**REQUIREMENT:**
Range to output from the entries below: the line containing "Task: Click the Hours to Wait field" through the line containing "Task: Click the fetchTable('Posts')". Set it down exactly, ends included, nothing else.
+++ MATERIAL PROVIDED
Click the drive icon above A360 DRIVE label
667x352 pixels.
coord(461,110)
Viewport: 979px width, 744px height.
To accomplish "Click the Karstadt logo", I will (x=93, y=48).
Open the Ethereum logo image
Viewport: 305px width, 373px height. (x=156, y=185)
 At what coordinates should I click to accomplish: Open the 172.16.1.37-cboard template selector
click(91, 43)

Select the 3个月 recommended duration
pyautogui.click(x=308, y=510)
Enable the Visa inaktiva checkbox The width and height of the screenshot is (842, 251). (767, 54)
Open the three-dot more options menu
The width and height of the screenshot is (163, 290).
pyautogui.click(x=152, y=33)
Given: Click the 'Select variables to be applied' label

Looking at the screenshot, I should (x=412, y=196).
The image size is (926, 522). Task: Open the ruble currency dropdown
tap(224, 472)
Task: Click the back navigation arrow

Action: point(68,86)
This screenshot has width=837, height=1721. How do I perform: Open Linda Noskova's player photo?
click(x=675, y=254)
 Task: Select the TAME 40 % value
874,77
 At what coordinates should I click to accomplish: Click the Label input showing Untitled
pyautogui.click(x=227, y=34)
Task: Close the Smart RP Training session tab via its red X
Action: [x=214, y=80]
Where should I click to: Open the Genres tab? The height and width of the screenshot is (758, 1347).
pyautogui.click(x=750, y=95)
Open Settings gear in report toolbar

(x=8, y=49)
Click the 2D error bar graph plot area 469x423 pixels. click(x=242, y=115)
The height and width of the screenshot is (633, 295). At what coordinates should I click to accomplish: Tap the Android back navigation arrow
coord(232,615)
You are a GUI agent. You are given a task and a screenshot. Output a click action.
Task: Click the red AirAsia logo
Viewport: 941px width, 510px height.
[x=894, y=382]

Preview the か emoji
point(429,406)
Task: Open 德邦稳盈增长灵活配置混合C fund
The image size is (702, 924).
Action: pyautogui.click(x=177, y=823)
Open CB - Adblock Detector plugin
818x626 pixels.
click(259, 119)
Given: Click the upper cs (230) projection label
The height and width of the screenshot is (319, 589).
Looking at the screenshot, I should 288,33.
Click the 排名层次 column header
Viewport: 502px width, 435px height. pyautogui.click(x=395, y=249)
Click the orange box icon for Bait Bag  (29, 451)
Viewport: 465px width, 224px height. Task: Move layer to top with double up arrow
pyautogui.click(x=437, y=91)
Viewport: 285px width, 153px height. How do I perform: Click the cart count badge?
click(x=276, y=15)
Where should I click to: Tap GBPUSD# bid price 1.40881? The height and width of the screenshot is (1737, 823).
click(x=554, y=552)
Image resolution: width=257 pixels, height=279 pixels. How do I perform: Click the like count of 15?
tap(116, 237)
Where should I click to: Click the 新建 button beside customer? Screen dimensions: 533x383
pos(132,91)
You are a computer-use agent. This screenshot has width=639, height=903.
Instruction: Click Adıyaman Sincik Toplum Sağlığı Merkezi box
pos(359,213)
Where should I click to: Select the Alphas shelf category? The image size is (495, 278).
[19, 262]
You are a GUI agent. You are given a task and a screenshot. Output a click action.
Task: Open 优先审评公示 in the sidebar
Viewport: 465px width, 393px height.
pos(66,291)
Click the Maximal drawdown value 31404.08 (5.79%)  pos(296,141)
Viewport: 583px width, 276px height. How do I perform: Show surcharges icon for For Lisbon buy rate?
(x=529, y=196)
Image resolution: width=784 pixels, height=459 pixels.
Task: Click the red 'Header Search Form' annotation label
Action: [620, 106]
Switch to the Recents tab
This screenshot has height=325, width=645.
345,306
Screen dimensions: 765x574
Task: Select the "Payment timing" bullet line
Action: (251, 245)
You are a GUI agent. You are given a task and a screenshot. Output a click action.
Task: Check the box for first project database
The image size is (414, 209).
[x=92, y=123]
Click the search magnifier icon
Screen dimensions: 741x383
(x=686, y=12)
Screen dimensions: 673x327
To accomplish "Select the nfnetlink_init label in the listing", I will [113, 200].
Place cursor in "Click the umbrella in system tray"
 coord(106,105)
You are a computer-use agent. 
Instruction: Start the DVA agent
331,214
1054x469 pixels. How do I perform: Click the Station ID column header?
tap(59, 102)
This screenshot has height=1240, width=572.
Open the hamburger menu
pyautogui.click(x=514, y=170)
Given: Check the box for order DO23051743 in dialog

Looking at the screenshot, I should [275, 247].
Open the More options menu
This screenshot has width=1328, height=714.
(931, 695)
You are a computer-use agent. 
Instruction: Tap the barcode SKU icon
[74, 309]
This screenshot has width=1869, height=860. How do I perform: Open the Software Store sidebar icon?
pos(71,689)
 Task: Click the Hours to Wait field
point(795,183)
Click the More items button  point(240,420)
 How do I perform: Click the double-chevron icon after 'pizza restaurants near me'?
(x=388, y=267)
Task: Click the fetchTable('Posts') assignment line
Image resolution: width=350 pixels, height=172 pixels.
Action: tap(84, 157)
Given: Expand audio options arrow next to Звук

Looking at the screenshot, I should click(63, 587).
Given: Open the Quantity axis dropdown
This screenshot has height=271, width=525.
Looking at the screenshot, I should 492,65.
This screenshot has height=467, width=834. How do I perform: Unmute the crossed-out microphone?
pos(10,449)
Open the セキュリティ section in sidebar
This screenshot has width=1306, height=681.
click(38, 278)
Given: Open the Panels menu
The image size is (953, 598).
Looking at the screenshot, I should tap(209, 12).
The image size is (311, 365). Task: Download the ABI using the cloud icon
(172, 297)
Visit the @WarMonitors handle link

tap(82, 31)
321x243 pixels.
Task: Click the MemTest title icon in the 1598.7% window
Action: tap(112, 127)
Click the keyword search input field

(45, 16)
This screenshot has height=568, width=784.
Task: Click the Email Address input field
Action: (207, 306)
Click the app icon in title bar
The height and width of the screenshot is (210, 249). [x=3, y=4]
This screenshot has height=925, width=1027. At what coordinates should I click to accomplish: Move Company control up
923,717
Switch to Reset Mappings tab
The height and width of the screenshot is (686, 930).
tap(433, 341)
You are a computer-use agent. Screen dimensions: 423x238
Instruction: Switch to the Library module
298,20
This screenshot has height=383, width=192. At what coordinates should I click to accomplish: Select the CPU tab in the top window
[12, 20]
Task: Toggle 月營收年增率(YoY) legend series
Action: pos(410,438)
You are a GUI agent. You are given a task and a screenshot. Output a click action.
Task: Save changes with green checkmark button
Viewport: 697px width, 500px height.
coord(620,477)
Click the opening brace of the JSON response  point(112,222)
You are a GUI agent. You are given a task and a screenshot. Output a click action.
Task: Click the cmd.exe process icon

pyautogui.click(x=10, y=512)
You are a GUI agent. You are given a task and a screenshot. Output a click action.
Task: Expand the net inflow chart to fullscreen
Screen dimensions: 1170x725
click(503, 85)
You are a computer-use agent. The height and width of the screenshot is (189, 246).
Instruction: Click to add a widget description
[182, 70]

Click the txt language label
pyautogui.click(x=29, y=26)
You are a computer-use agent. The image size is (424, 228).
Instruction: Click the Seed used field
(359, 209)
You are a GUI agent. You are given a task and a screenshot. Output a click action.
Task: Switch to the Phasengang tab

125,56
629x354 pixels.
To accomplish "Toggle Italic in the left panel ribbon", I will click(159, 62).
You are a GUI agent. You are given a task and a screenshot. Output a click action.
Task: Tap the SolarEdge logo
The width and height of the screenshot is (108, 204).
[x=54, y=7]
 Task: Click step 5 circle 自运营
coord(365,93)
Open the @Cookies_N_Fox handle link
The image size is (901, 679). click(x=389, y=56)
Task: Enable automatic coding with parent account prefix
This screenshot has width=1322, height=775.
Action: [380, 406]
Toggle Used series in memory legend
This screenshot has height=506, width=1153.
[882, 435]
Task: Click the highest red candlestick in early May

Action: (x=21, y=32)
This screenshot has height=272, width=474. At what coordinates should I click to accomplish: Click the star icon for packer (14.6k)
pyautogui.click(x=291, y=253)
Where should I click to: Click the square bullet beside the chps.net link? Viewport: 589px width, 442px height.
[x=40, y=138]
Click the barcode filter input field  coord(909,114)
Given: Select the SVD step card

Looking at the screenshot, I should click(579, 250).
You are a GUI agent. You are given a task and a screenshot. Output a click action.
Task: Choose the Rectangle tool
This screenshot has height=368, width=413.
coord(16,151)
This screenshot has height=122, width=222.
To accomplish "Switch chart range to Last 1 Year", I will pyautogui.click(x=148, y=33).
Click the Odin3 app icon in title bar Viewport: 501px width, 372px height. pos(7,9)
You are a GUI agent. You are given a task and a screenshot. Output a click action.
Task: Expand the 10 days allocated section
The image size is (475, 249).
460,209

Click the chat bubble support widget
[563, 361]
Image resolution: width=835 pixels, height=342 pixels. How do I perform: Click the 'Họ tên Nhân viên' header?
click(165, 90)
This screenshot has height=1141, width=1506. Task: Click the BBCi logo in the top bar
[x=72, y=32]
++++++
**WRITTEN REPLY:**
 Task: Click the Hours to Wait field
point(795,183)
Click the More items button  point(240,420)
 How do I perform: Click the double-chevron icon after 'pizza restaurants near me'?
(x=388, y=267)
Task: Click the fetchTable('Posts') assignment line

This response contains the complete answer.